TASK TO COMPLETE » Set down the data again in full, keeping every line exactly as it is.

◇ ◇ ◇ ◇ ◇

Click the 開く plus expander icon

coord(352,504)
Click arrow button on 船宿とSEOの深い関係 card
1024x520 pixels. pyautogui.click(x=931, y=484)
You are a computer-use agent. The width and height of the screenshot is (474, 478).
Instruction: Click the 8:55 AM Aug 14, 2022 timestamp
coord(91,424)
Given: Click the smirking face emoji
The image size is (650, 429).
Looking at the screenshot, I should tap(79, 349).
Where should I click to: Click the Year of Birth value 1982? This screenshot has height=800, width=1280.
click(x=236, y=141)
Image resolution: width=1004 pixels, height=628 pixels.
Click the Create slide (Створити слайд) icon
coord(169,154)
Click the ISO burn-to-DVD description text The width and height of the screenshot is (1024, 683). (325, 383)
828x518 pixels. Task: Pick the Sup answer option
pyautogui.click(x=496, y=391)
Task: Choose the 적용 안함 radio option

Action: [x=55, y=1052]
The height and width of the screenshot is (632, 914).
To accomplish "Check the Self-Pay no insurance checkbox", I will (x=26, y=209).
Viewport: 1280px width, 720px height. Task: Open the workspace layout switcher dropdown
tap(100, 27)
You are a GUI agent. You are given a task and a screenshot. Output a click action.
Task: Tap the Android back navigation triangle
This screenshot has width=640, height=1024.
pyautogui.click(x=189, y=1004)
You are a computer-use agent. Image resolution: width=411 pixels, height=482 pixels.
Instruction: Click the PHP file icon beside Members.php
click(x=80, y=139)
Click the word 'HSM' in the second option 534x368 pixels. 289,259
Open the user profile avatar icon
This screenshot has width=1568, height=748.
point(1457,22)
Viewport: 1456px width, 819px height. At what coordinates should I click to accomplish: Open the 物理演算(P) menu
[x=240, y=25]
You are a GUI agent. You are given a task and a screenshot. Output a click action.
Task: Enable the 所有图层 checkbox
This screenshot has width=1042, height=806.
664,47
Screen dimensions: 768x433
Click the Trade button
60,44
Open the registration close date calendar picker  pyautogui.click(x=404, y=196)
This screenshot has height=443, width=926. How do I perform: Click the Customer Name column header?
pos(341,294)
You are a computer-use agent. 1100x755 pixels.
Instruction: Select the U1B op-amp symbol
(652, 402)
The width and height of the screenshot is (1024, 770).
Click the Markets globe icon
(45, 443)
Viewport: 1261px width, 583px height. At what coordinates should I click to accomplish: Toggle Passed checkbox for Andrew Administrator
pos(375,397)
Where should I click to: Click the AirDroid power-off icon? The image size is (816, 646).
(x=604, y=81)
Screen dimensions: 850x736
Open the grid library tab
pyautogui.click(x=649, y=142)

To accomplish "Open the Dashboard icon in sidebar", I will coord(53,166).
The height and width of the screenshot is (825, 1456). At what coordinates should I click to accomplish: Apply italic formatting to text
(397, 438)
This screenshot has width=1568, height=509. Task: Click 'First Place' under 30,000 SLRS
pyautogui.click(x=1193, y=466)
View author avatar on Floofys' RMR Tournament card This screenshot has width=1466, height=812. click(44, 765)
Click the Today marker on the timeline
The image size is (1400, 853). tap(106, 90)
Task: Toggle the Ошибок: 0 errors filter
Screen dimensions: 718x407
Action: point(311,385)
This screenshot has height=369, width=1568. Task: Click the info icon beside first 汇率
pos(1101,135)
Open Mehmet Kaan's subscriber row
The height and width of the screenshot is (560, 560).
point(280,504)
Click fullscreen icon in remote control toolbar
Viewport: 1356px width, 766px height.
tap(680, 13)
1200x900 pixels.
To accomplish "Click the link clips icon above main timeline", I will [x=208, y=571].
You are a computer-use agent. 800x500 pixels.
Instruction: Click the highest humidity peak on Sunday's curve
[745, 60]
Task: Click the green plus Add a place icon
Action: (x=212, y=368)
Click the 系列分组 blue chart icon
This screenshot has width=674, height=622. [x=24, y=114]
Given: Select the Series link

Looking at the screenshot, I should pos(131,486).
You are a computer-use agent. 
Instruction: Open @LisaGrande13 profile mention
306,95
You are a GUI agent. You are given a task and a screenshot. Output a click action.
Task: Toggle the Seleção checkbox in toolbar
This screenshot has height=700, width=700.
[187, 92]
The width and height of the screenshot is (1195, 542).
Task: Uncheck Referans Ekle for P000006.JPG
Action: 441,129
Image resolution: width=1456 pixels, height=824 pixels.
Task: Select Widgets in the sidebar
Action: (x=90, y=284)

◇ ◇ ◇ ◇ ◇

SOLUTION BELOW »
Click the 開く plus expander icon

coord(352,504)
Click arrow button on 船宿とSEOの深い関係 card
1024x520 pixels. pyautogui.click(x=931, y=484)
You are a computer-use agent. The width and height of the screenshot is (474, 478).
Instruction: Click the 8:55 AM Aug 14, 2022 timestamp
coord(91,424)
Given: Click the smirking face emoji
The image size is (650, 429).
Looking at the screenshot, I should tap(79, 349).
Where should I click to: Click the Year of Birth value 1982? This screenshot has height=800, width=1280.
click(x=236, y=141)
Image resolution: width=1004 pixels, height=628 pixels.
Click the Create slide (Створити слайд) icon
coord(169,154)
Click the ISO burn-to-DVD description text The width and height of the screenshot is (1024, 683). (325, 383)
828x518 pixels. Task: Pick the Sup answer option
pyautogui.click(x=496, y=391)
Task: Choose the 적용 안함 radio option

Action: [x=55, y=1052]
The height and width of the screenshot is (632, 914).
To accomplish "Check the Self-Pay no insurance checkbox", I will (x=26, y=209).
Viewport: 1280px width, 720px height. Task: Open the workspace layout switcher dropdown
tap(100, 27)
You are a GUI agent. You are given a task and a screenshot. Output a click action.
Task: Tap the Android back navigation triangle
This screenshot has width=640, height=1024.
pyautogui.click(x=189, y=1004)
You are a computer-use agent. Image resolution: width=411 pixels, height=482 pixels.
Instruction: Click the PHP file icon beside Members.php
click(x=80, y=139)
Click the word 'HSM' in the second option 534x368 pixels. 289,259
Open the user profile avatar icon
This screenshot has width=1568, height=748.
point(1457,22)
Viewport: 1456px width, 819px height. At what coordinates should I click to accomplish: Open the 物理演算(P) menu
[x=240, y=25]
You are a GUI agent. You are given a task and a screenshot. Output a click action.
Task: Enable the 所有图层 checkbox
This screenshot has width=1042, height=806.
664,47
Screen dimensions: 768x433
Click the Trade button
60,44
Open the registration close date calendar picker  pyautogui.click(x=404, y=196)
This screenshot has height=443, width=926. How do I perform: Click the Customer Name column header?
pos(341,294)
You are a computer-use agent. 1100x755 pixels.
Instruction: Select the U1B op-amp symbol
(652, 402)
The width and height of the screenshot is (1024, 770).
Click the Markets globe icon
(45, 443)
Viewport: 1261px width, 583px height. At what coordinates should I click to accomplish: Toggle Passed checkbox for Andrew Administrator
pos(375,397)
Where should I click to: Click the AirDroid power-off icon? The image size is (816, 646).
(x=604, y=81)
Screen dimensions: 850x736
Open the grid library tab
pyautogui.click(x=649, y=142)

To accomplish "Open the Dashboard icon in sidebar", I will coord(53,166).
The height and width of the screenshot is (825, 1456). At what coordinates should I click to accomplish: Apply italic formatting to text
(397, 438)
This screenshot has width=1568, height=509. Task: Click 'First Place' under 30,000 SLRS
pyautogui.click(x=1193, y=466)
View author avatar on Floofys' RMR Tournament card This screenshot has width=1466, height=812. click(44, 765)
Click the Today marker on the timeline
The image size is (1400, 853). tap(106, 90)
Task: Toggle the Ошибок: 0 errors filter
Screen dimensions: 718x407
Action: point(311,385)
This screenshot has height=369, width=1568. Task: Click the info icon beside first 汇率
pos(1101,135)
Open Mehmet Kaan's subscriber row
The height and width of the screenshot is (560, 560).
point(280,504)
Click fullscreen icon in remote control toolbar
Viewport: 1356px width, 766px height.
tap(680, 13)
1200x900 pixels.
To accomplish "Click the link clips icon above main timeline", I will [x=208, y=571].
You are a computer-use agent. 800x500 pixels.
Instruction: Click the highest humidity peak on Sunday's curve
[745, 60]
Task: Click the green plus Add a place icon
Action: (x=212, y=368)
Click the 系列分组 blue chart icon
This screenshot has width=674, height=622. [x=24, y=114]
Given: Select the Series link

Looking at the screenshot, I should pos(131,486).
You are a computer-use agent. 
Instruction: Open @LisaGrande13 profile mention
306,95
You are a GUI agent. You are given a task and a screenshot. Output a click action.
Task: Toggle the Seleção checkbox in toolbar
This screenshot has height=700, width=700.
[187, 92]
The width and height of the screenshot is (1195, 542).
Task: Uncheck Referans Ekle for P000006.JPG
Action: 441,129
Image resolution: width=1456 pixels, height=824 pixels.
Task: Select Widgets in the sidebar
Action: (x=90, y=284)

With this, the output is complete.